▸ **WHAT YOU WILL DO**
Retype the lines from the one containing "The image size is (980, 395)." through the one containing "Action: (479, 89)", both included, without any pictures.

▸ **TASK INPUT**

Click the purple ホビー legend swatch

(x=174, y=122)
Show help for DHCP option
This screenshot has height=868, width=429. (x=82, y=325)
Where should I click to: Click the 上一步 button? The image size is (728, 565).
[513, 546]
...
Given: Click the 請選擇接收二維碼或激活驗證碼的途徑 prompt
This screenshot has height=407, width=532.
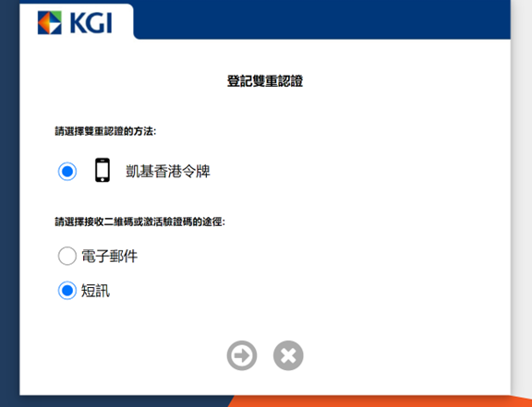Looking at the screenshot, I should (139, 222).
--
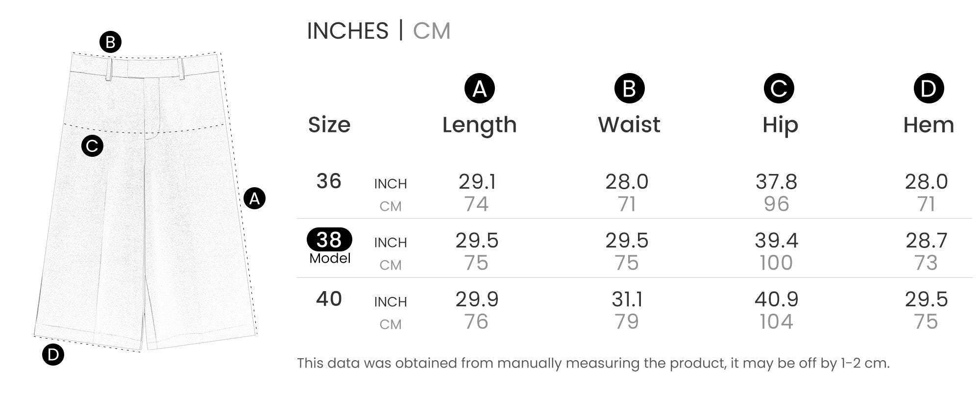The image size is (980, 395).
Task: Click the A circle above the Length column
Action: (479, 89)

▸ **TASK ANSWER**
The image size is (980, 395).
Task: Click the A circle above the Length column
Action: (479, 89)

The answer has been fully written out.